Jurnal kedua merupakan analisis metabolit sekunder dari kalus mahkota dewa
dengan metode Analisa kualitatif secara KLT (kromatografi lapis tipis) dan Analisa
kualitatif secara KCKT (kromatografi cair kinerja tinggi). Hasil dari penelitian
menunjukkan bahwa Hasil uji penapisan fitokimia dari daun dan kalus mahkota
dewa menunjukkan bahwa keduanya mengandung metabolit sekunder yang
sama yaitu golongan alkaloid, flavonoid,saponin, tannin, steroid/triterpenoid.
Hasil KLT dan KCKT memberikan bercak dan sedikit berbeda, tetapi tidak
sepenuhnya berbeda karena masih menunjukkan beberapa persamaan.
Sehingga diduga kalus dari mahkota dewa dapat menghasilkan senyawa

metabolit sekunder yang sama dengan daun dari tanaman asalnya.

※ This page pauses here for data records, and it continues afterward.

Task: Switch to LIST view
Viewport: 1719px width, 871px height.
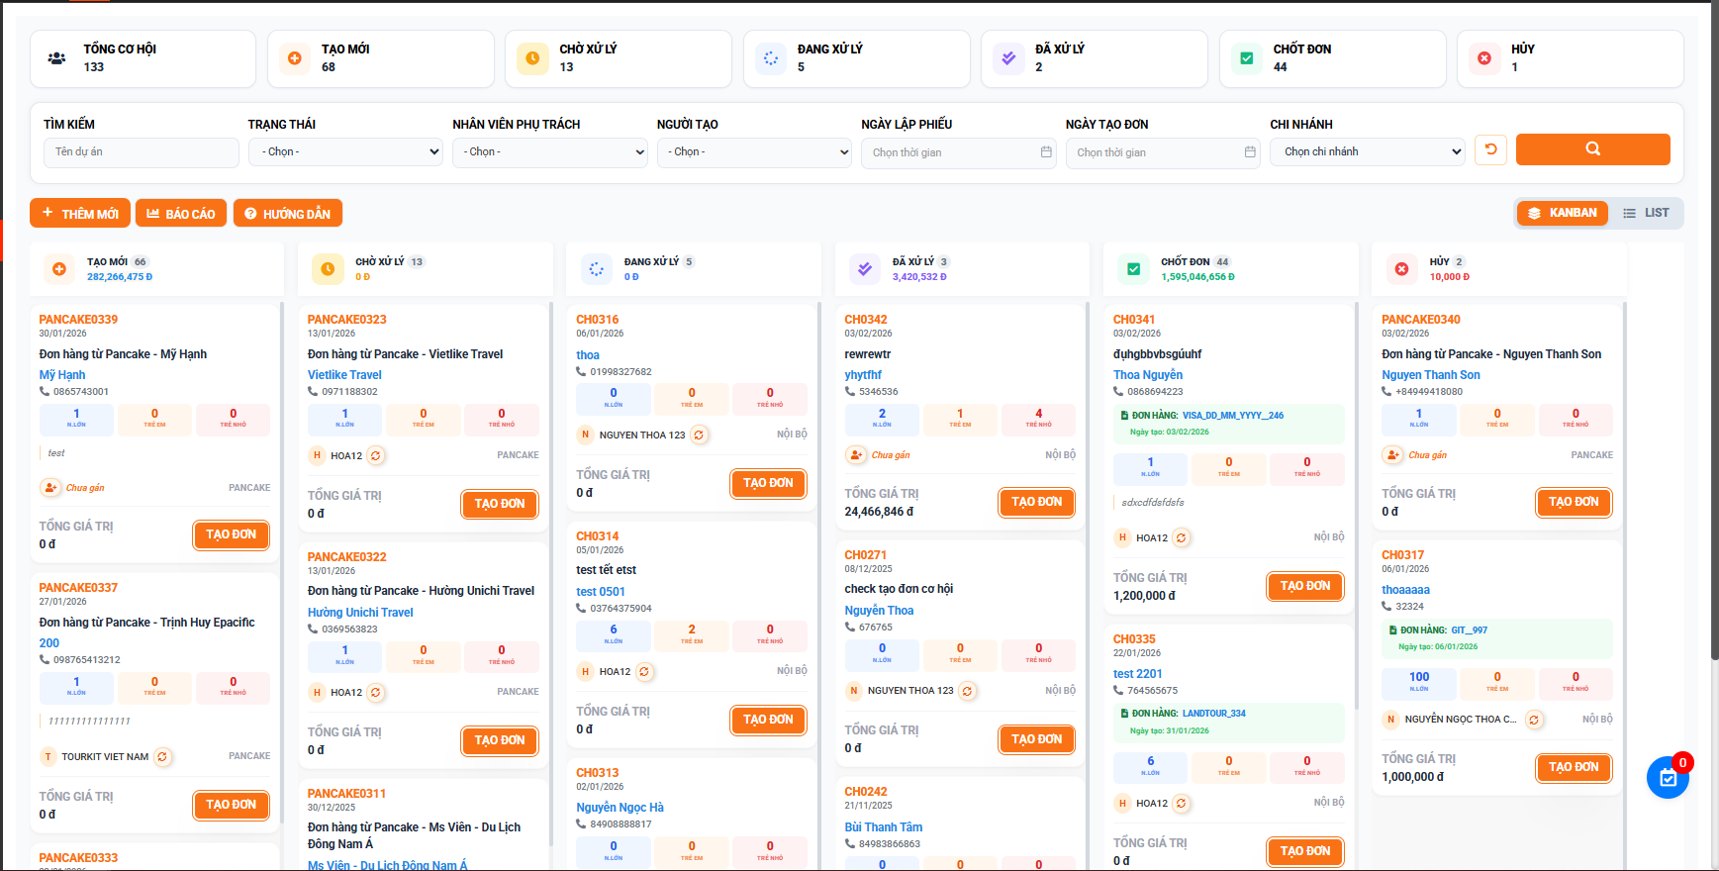Action: tap(1646, 213)
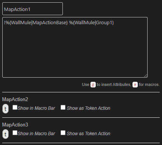Image resolution: width=162 pixels, height=145 pixels.
Task: Roll MapAction3 with its t button
Action: [x=5, y=134]
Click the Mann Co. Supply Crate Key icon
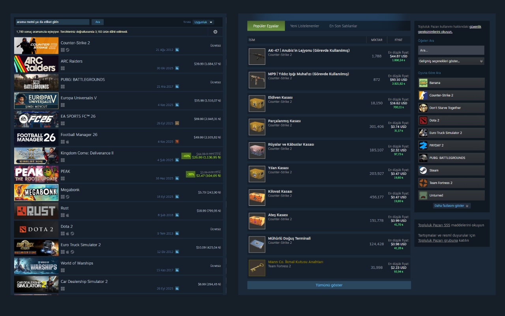Screen dimensions: 505x316 (257, 267)
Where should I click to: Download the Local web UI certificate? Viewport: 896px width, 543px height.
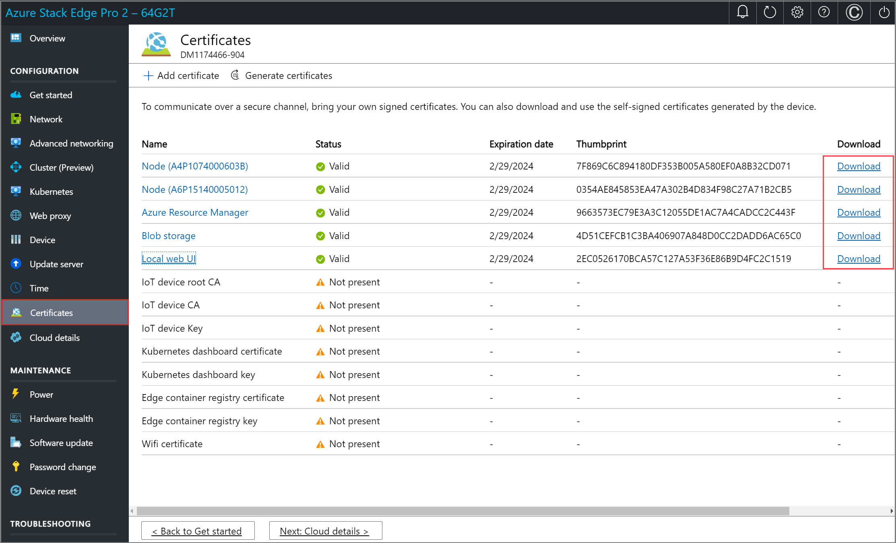[858, 259]
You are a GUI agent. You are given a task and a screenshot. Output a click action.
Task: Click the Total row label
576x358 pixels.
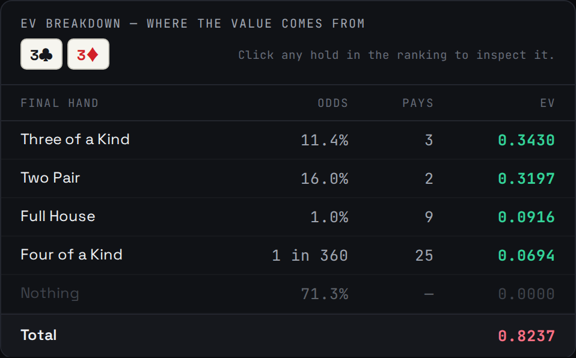[38, 335]
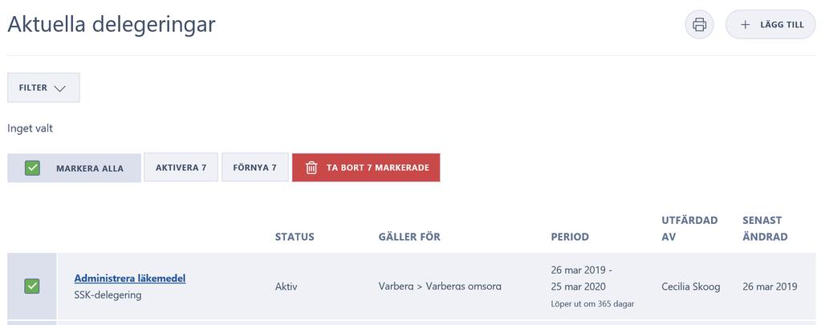Click the Markera alla label
821x325 pixels.
pos(90,169)
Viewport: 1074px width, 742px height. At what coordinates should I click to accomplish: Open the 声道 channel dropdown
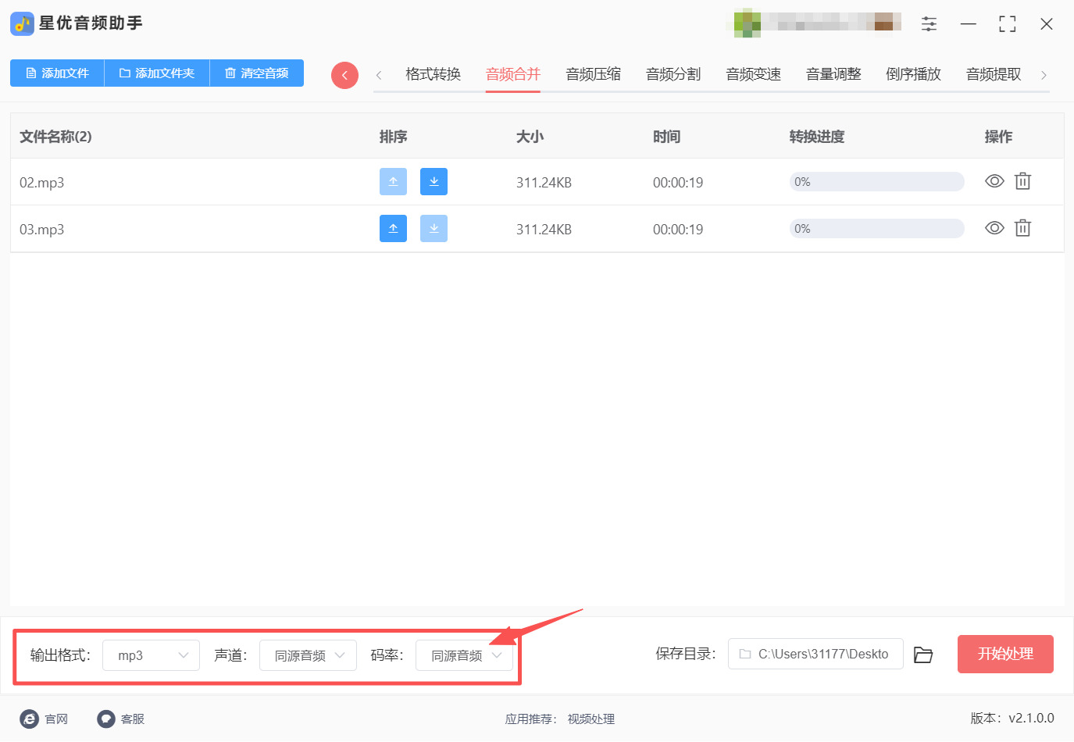click(x=308, y=655)
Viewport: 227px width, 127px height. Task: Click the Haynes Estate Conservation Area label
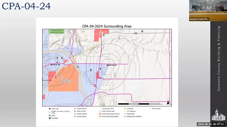pos(56,31)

Jurnal ketiga merupakan deteks alkaloid dalam kalusdaun tapak dara
(Catharanthus roseus, [L] G. Don) dengan perlakuan kobinasi hormon NAA dan FAP
pada kultur in vitro. Hasil penelitian menunjukkan penambahan kombinasi zat pengatur
tumbuh NAA dan FAP berpengaruh dalam keberhasilan pembentukan kalus,
mempercepat waktu pembentukan kalus dan berat kalus daun tapak dara (Catharanthus
roseus, [L] G. Don). Penambahan kombinasi NAA dan FAP (2,0 ppm dan 2,0 ppm)
menghasilkan pembentukan kalus terbaik 60%, waktu pembentukan kalus tercepat 8 hari
dan rata-rata berat kering kalus terbesar 0,071 g. Kalus hasil kultur jaringan terhadap
eksplan daun tapak dara (Catharanthus roseus, [L] G. Don) dengan penambahan
kombinasi zat pengatur tumbuh NAA dan FAP mengandung senyawa alkaloid yang
sama dengan tanaman asal.
Dari ketiga penelitian yang telah dilakukan menurut saya metode yang baik
dilakukan untuk mendapatkan hasil metabolit sekunder dari suatu tanaman melalui
kultur jaringan adalah metode pada jurnal penelitian pertama. Metode yang digunakan
adalah penambahan PEG pada medium. Menurut saya metode ini cukup sederhana dan
tidak terlalu sulit untuk dilakukan.